Durante la reunión del Observatorio también se repasaron las medidas ya en marcha dentro del Plan de Prevención y Atención a las Agresiones. En 2025, los servicios jurídicos del Servicio Andaluz de Salud realizaron 195 asistencias letradas a profesionales, de las que 33 fueron tipificadas como delito de atentado.
La Junta ha reforzado asimismo los dispositivos de seguridad en los centros considerados más conflictivos. Según los datos facilitados, los centros sanitarios andaluces cuentan con más de 50.000 dispositivos de seguridad, entre cámaras, sistemas de aviso en consultas y alarmas individuales. La inversión en esta materia ha pasado de 37 millones de euros en 2020 a cerca de 60 millones en 2025.
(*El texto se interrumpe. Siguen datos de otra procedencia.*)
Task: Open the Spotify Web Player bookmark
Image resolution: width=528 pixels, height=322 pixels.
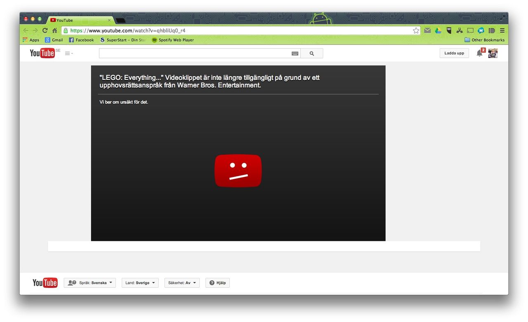Action: pos(172,40)
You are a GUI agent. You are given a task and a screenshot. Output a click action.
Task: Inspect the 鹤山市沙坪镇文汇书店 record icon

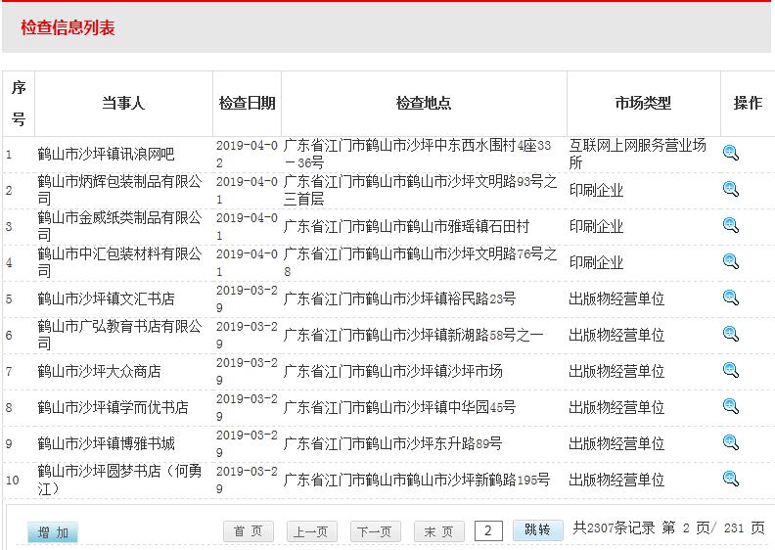tap(730, 298)
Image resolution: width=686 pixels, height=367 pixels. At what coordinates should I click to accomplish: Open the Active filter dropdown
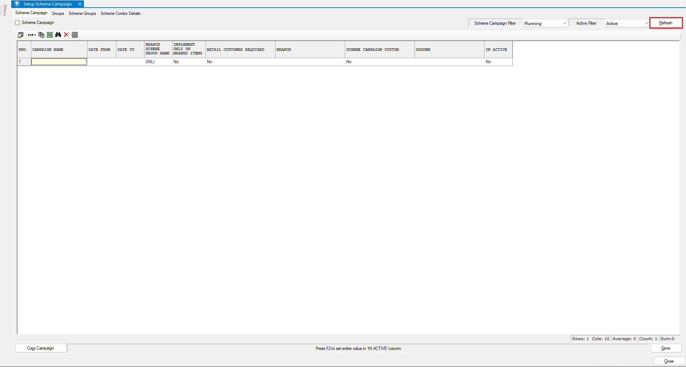(x=627, y=23)
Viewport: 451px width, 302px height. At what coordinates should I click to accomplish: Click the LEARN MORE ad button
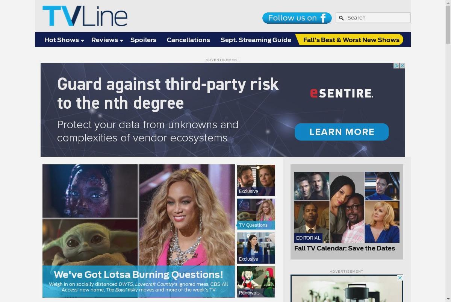[342, 132]

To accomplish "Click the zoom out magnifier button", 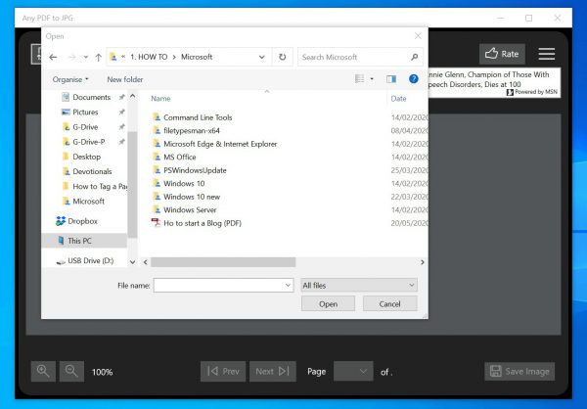I will point(70,371).
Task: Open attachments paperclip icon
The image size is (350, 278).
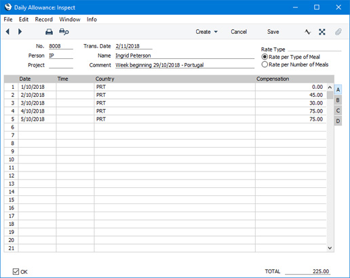Action: coord(338,32)
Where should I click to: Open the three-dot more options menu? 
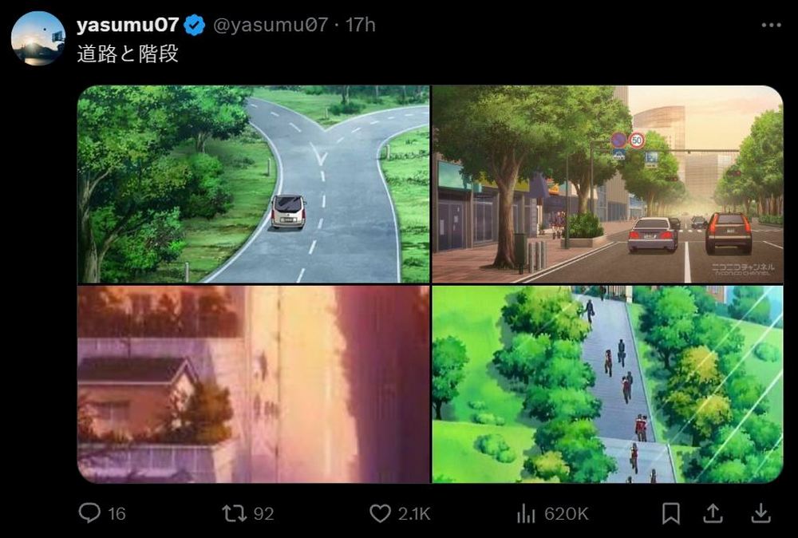coord(772,25)
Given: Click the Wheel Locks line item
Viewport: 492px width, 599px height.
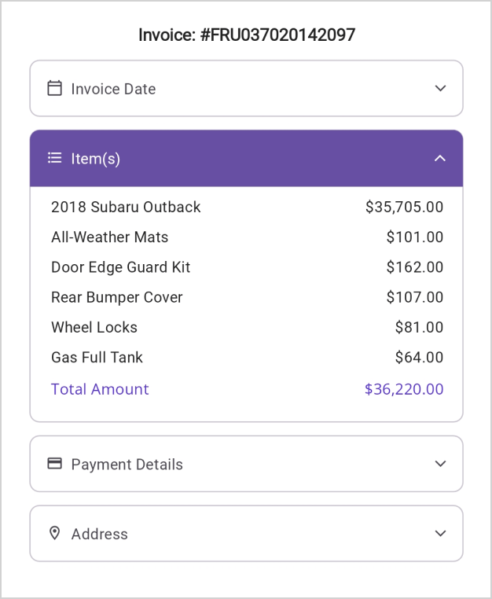Looking at the screenshot, I should [94, 327].
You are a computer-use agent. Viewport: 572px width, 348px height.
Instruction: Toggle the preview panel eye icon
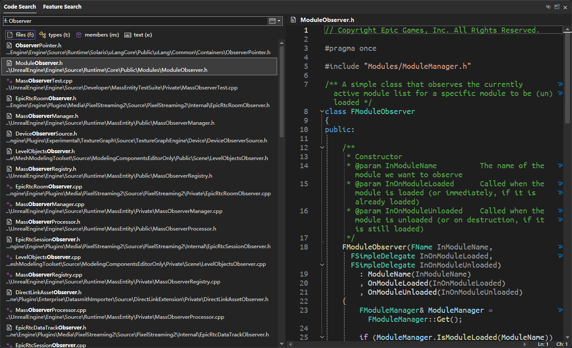coord(548,7)
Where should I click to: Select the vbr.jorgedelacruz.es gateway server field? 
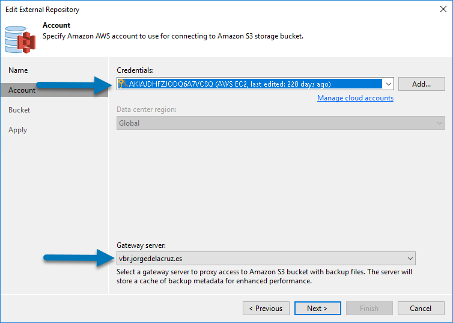(x=266, y=259)
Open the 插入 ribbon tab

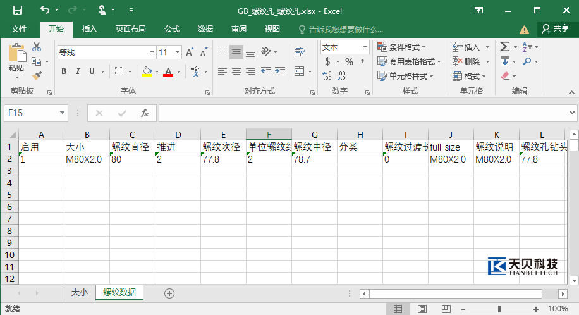(x=90, y=29)
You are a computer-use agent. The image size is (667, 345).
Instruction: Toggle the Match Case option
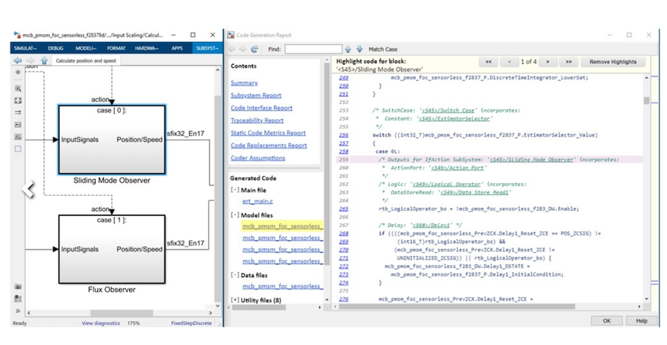click(x=383, y=49)
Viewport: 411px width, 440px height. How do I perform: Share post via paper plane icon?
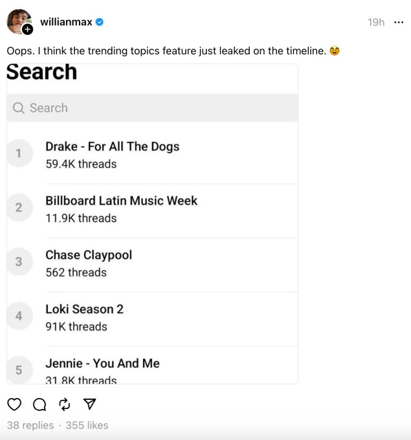coord(90,404)
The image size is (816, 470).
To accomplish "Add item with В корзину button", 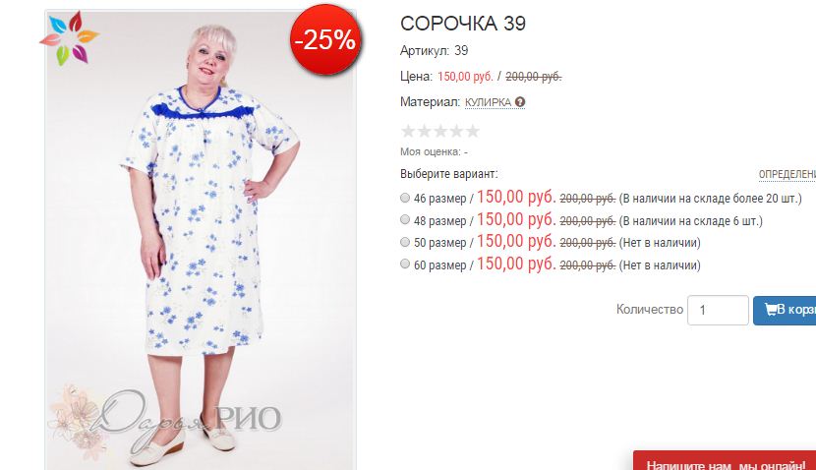I will tap(785, 310).
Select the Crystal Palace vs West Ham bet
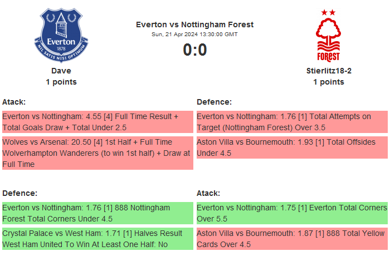The height and width of the screenshot is (256, 390). point(97,239)
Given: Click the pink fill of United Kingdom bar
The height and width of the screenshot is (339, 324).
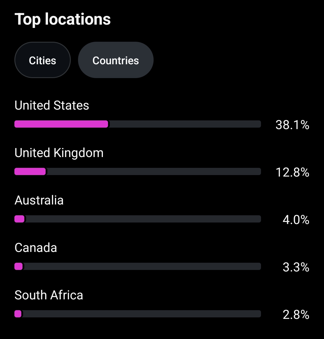Looking at the screenshot, I should [x=30, y=171].
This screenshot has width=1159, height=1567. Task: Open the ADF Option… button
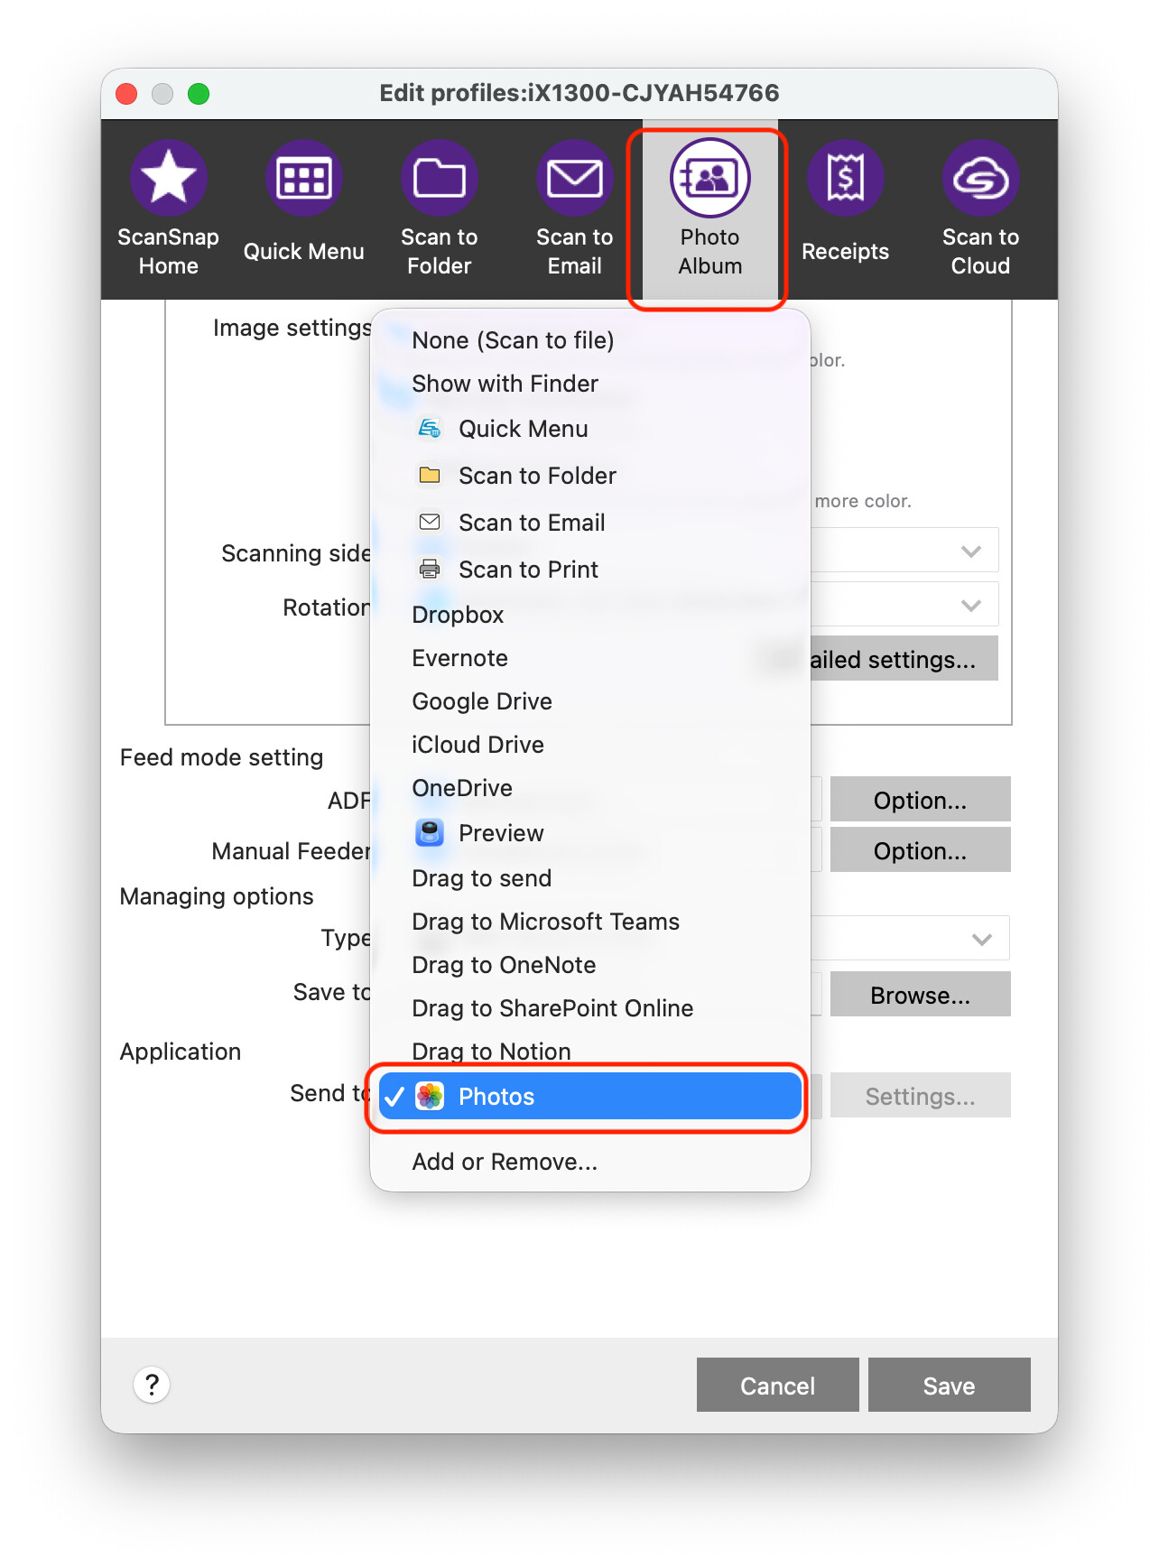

También se ha reforzado la denominada Unidad Sócrates (Servicio Operativo Contra las Reiteradas Agresiones a Trabajadores y Especialistas Sanitarios), que desde su creación ha realizado 694 entrevistas con responsables de centros y vigilantes de seguridad, además de activar actuaciones preventivas ante situaciones de riesgo.
El Observatorio de Agresiones, constituido formalmente el pasado 5 de noviembre, está integrado por representantes de la Consejería, el SAS, Policía Nacional Adscrita, Guardia Civil, Policía Nacional, colegios profesionales y sindicatos. En el último pleno se acordó la creación de cinco grupos de trabajo para analizar los datos y proponer nuevas medidas en los ámbitos jurídico, formativo, asistencial y de sensibilización.
La tramitación de la ley marcará el siguiente paso en la estrategia autonómica frente a un problema que, aunque ha descendido en Cádiz, mantiene cifras elevadas en el conjunto de Andalucía.